Records

● ● ● ● ● ● ●

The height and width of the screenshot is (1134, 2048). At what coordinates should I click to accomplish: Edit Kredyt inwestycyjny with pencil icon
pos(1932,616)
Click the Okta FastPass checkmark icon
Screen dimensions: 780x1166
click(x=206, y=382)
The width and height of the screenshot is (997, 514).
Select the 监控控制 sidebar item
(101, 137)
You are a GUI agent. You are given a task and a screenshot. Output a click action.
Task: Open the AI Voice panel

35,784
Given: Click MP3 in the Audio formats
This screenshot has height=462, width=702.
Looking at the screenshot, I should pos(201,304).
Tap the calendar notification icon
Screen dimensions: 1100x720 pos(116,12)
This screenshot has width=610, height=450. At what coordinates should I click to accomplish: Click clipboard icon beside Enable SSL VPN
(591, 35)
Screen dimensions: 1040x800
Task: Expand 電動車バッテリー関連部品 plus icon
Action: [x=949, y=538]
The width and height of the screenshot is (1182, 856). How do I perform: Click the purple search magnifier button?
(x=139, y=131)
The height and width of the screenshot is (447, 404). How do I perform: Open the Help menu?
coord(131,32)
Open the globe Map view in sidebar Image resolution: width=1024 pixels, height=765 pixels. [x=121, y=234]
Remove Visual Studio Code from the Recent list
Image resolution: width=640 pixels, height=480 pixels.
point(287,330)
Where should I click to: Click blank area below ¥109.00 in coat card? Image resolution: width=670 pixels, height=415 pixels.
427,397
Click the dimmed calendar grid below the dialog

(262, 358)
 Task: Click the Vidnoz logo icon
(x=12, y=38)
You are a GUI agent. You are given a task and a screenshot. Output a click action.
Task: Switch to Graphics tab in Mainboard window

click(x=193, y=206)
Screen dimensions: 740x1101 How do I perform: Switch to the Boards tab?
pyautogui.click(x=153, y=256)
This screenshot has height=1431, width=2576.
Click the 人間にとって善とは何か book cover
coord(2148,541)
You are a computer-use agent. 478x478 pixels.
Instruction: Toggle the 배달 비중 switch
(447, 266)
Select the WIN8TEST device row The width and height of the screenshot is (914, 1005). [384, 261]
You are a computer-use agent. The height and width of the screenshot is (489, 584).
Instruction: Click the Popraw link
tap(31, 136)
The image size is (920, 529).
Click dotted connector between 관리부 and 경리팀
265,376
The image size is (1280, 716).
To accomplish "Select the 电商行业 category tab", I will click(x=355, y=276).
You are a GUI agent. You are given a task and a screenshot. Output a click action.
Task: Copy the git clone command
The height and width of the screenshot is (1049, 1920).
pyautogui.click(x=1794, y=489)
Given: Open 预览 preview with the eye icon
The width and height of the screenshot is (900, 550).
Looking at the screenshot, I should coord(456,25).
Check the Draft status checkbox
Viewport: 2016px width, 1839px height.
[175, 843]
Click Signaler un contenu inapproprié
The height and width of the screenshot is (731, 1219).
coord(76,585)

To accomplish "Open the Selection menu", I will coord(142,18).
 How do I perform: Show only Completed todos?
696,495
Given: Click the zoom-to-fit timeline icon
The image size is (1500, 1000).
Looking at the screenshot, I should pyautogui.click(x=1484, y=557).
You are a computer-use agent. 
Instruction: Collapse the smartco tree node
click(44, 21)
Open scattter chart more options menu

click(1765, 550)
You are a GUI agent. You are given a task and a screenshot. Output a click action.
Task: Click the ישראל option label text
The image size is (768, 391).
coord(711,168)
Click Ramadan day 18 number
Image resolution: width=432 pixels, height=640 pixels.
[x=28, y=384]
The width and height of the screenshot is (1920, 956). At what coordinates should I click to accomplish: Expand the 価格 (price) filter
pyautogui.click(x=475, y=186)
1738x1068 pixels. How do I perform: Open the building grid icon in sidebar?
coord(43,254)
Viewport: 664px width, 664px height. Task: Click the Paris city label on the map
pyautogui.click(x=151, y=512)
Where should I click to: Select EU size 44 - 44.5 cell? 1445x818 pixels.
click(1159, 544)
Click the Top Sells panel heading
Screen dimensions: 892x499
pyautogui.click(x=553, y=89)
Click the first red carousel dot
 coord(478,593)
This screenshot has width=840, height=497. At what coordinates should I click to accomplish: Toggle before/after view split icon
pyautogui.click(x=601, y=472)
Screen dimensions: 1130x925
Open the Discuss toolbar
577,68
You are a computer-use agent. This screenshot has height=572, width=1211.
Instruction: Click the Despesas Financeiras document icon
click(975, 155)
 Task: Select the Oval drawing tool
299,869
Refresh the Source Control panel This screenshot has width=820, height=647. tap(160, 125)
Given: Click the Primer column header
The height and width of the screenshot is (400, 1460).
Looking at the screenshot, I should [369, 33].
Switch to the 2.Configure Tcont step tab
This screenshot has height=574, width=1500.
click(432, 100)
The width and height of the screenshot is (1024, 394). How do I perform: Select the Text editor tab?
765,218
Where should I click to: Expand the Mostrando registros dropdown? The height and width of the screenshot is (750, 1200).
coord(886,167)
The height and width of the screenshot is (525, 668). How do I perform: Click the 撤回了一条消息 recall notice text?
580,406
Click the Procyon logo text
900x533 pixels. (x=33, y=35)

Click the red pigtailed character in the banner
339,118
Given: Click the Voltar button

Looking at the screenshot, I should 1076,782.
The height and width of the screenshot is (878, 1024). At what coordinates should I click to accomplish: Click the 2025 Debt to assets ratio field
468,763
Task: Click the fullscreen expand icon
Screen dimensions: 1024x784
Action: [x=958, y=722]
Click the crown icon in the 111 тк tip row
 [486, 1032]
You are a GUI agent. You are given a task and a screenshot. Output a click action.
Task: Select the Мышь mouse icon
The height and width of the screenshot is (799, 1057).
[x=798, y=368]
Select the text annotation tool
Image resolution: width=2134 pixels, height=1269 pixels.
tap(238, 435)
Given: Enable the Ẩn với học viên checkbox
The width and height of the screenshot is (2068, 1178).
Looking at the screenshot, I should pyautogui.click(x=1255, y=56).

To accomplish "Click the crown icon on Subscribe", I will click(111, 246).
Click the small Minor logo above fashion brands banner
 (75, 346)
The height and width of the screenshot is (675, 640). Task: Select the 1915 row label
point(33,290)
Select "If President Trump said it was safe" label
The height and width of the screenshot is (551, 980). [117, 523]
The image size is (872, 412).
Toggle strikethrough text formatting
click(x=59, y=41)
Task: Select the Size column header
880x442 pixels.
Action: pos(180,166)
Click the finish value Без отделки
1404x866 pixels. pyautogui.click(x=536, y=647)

● ● ● ● ● ● ●

Edit the material above so that "Help menu" becomes "Settings menu", leaving every other character unchanged.

The height and width of the screenshot is (1134, 2048). At what coordinates should I click to accomplish: Edit Kredyt inwestycyjny with pencil icon
pos(1932,616)
Click the Okta FastPass checkmark icon
Screen dimensions: 780x1166
click(x=206, y=382)
The width and height of the screenshot is (997, 514).
Select the 监控控制 sidebar item
(101, 137)
You are a GUI agent. You are given a task and a screenshot. Output a click action.
Task: Open the AI Voice panel

35,784
Given: Click MP3 in the Audio formats
This screenshot has height=462, width=702.
Looking at the screenshot, I should pos(201,304).
Tap the calendar notification icon
Screen dimensions: 1100x720 pos(116,12)
This screenshot has width=610, height=450. At what coordinates should I click to accomplish: Click clipboard icon beside Enable SSL VPN
(591, 35)
Screen dimensions: 1040x800
Task: Expand 電動車バッテリー関連部品 plus icon
Action: [x=949, y=538]
The width and height of the screenshot is (1182, 856). How do I perform: Click the purple search magnifier button?
(x=139, y=131)
The height and width of the screenshot is (447, 404). How do I perform: Open the Settings menu?
coord(131,32)
Open the globe Map view in sidebar Image resolution: width=1024 pixels, height=765 pixels. [x=121, y=234]
Remove Visual Studio Code from the Recent list
Image resolution: width=640 pixels, height=480 pixels.
point(287,330)
Where should I click to: Click blank area below ¥109.00 in coat card? Image resolution: width=670 pixels, height=415 pixels.
427,397
Click the dimmed calendar grid below the dialog

(262, 358)
 Task: Click the Vidnoz logo icon
(x=12, y=38)
You are a GUI agent. You are given a task and a screenshot. Output a click action.
Task: Switch to Graphics tab in Mainboard window

click(x=193, y=206)
Screen dimensions: 740x1101 How do I perform: Switch to the Boards tab?
pyautogui.click(x=153, y=256)
This screenshot has height=1431, width=2576.
Click the 人間にとって善とは何か book cover
coord(2148,541)
You are a computer-use agent. 478x478 pixels.
Instruction: Toggle the 배달 비중 switch
(447, 266)
Select the WIN8TEST device row The width and height of the screenshot is (914, 1005). [384, 261]
You are a computer-use agent. The height and width of the screenshot is (489, 584).
Instruction: Click the Popraw link
tap(31, 136)
The image size is (920, 529).
Click dotted connector between 관리부 and 경리팀
265,376
The image size is (1280, 716).
To accomplish "Select the 电商行业 category tab", I will click(x=355, y=276).
You are a GUI agent. You are given a task and a screenshot. Output a click action.
Task: Copy the git clone command
The height and width of the screenshot is (1049, 1920).
pyautogui.click(x=1794, y=489)
Given: Open 预览 preview with the eye icon
The width and height of the screenshot is (900, 550).
Looking at the screenshot, I should coord(456,25).
Check the Draft status checkbox
Viewport: 2016px width, 1839px height.
[175, 843]
Click Signaler un contenu inapproprié
The height and width of the screenshot is (731, 1219).
coord(76,585)

To accomplish "Open the Selection menu", I will coord(142,18).
 How do I perform: Show only Completed todos?
696,495
Given: Click the zoom-to-fit timeline icon
The image size is (1500, 1000).
Looking at the screenshot, I should pyautogui.click(x=1484, y=557).
You are a computer-use agent. 
Instruction: Collapse the smartco tree node
click(44, 21)
Open scattter chart more options menu

click(1765, 550)
You are a GUI agent. You are given a task and a screenshot. Output a click action.
Task: Click the ישראל option label text
The image size is (768, 391).
coord(711,168)
Click Ramadan day 18 number
Image resolution: width=432 pixels, height=640 pixels.
[x=28, y=384]
The width and height of the screenshot is (1920, 956). At what coordinates should I click to accomplish: Expand the 価格 (price) filter
pyautogui.click(x=475, y=186)
1738x1068 pixels. How do I perform: Open the building grid icon in sidebar?
coord(43,254)
Viewport: 664px width, 664px height. Task: Click the Paris city label on the map
pyautogui.click(x=151, y=512)
Where should I click to: Select EU size 44 - 44.5 cell? 1445x818 pixels.
click(1159, 544)
Click the Top Sells panel heading
Screen dimensions: 892x499
pyautogui.click(x=553, y=89)
Click the first red carousel dot
 coord(478,593)
This screenshot has width=840, height=497. At what coordinates should I click to accomplish: Toggle before/after view split icon
pyautogui.click(x=601, y=472)
Screen dimensions: 1130x925
Open the Discuss toolbar
577,68
You are a computer-use agent. This screenshot has height=572, width=1211.
Instruction: Click the Despesas Financeiras document icon
click(975, 155)
 Task: Select the Oval drawing tool
299,869
Refresh the Source Control panel This screenshot has width=820, height=647. tap(160, 125)
Given: Click the Primer column header
The height and width of the screenshot is (400, 1460).
Looking at the screenshot, I should [369, 33].
Switch to the 2.Configure Tcont step tab
This screenshot has height=574, width=1500.
click(432, 100)
The width and height of the screenshot is (1024, 394). How do I perform: Select the Text editor tab?
765,218
Where should I click to: Expand the Mostrando registros dropdown? The height and width of the screenshot is (750, 1200).
coord(886,167)
The height and width of the screenshot is (525, 668). How do I perform: Click the 撤回了一条消息 recall notice text?
580,406
Click the Procyon logo text
900x533 pixels. (x=33, y=35)

Click the red pigtailed character in the banner
339,118
Given: Click the Voltar button

Looking at the screenshot, I should 1076,782.
The height and width of the screenshot is (878, 1024). At what coordinates should I click to accomplish: Click the 2025 Debt to assets ratio field
468,763
Task: Click the fullscreen expand icon
Screen dimensions: 1024x784
Action: [x=958, y=722]
Click the crown icon in the 111 тк tip row
 [486, 1032]
You are a GUI agent. You are given a task and a screenshot. Output a click action.
Task: Select the Мышь mouse icon
The height and width of the screenshot is (799, 1057).
[x=798, y=368]
Select the text annotation tool
Image resolution: width=2134 pixels, height=1269 pixels.
tap(238, 435)
Given: Enable the Ẩn với học viên checkbox
The width and height of the screenshot is (2068, 1178).
Looking at the screenshot, I should pyautogui.click(x=1255, y=56).

To accomplish "Click the crown icon on Subscribe", I will click(111, 246).
Click the small Minor logo above fashion brands banner
 (75, 346)
The height and width of the screenshot is (675, 640). Task: Select the 1915 row label
point(33,290)
Select "If President Trump said it was safe" label
The height and width of the screenshot is (551, 980). [117, 523]
The image size is (872, 412).
Toggle strikethrough text formatting
click(x=59, y=41)
Task: Select the Size column header
880x442 pixels.
Action: pos(180,166)
Click the finish value Без отделки
1404x866 pixels. pyautogui.click(x=536, y=647)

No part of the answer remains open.